Unidad Académica de Ingeniería Eléctrica, Universidad Autónoma de Zacatecas, Zacatecas, Zacatecas, México.
PeerJ. 2023 Mar 16;11:e14806. doi: 10.7717/peerj.14806. eCollection 2023.
The gastrointestinal (GI) tract can be affected by different diseases or lesions such as esophagitis, ulcers, hemorrhoids, and polyps, among others. Some of them can be precursors of cancer such as polyps. Endoscopy is the standard procedure for the detection of these lesions. The main drawback of this procedure is that the diagnosis depends on the expertise of the doctor. This means that some important findings may be missed. In recent years, this problem has been addressed by deep learning (DL) techniques. Endoscopic studies use digital images. The most widely used DL technique for image processing is the convolutional neural network (CNN) due to its high accuracy for modeling complex phenomena. There are different CNNs that are characterized by their architecture. In this article, four architectures are compared: AlexNet, DenseNet-201, Inception-v3, and ResNet-101. To determine which architecture best classifies GI tract lesions, a set of metrics; accuracy, precision, sensitivity, specificity, F1-score, and area under the curve (AUC) were used. These architectures were trained and tested on the HyperKvasir dataset. From this dataset, a total of 6,792 images corresponding to 10 findings were used. A transfer learning approach and a data augmentation technique were applied. The best performing architecture was DenseNet-201, whose results were: 97.11% of accuracy, 96.3% sensitivity, 99.67% specificity, and 95% AUC.

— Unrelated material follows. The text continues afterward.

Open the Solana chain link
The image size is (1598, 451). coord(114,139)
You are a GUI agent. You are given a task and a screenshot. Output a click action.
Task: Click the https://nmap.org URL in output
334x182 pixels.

胃肠道(GI)tract 可能会受到不同疾病或病变的影响,例如食管炎、溃疡、痔疮和息肉等。其中一些可能是癌症的前兆,例如息肉。内窥镜检查是检测这些病变的标准程序。该程序的主要缺点是诊断取决于医生的专业知识。这意味着可能会错过一些重要的发现。近年来,深度学习(DL)技术已经解决了这个问题。内窥镜研究使用数字图像。用于图像处理的最广泛使用的 DL 技术是卷积神经网络(CNN),因为它对建模复杂现象具有很高的准确性。有不同的 CNN,其特点是其架构。在本文中,比较了四种架构:AlexNet、DenseNet-201、Inception-v3 和 ResNet-101。为了确定哪种架构最能对胃肠道病变进行分类,使用了一组度量标准;准确性、精度、灵敏度、特异性、F1 分数和曲线下面积(AUC)。这些架构在 HyperKvasir 数据集上进行了训练和测试。从这个数据集中,总共使用了 6792 张对应于 10 种发现的图像。应用了迁移学习方法和数据增强技术。表现最好的架构是 DenseNet-201,其结果是:准确性为 97.11%、灵敏度为 96.3%、特异性为 99.67%和 AUC 为 95%。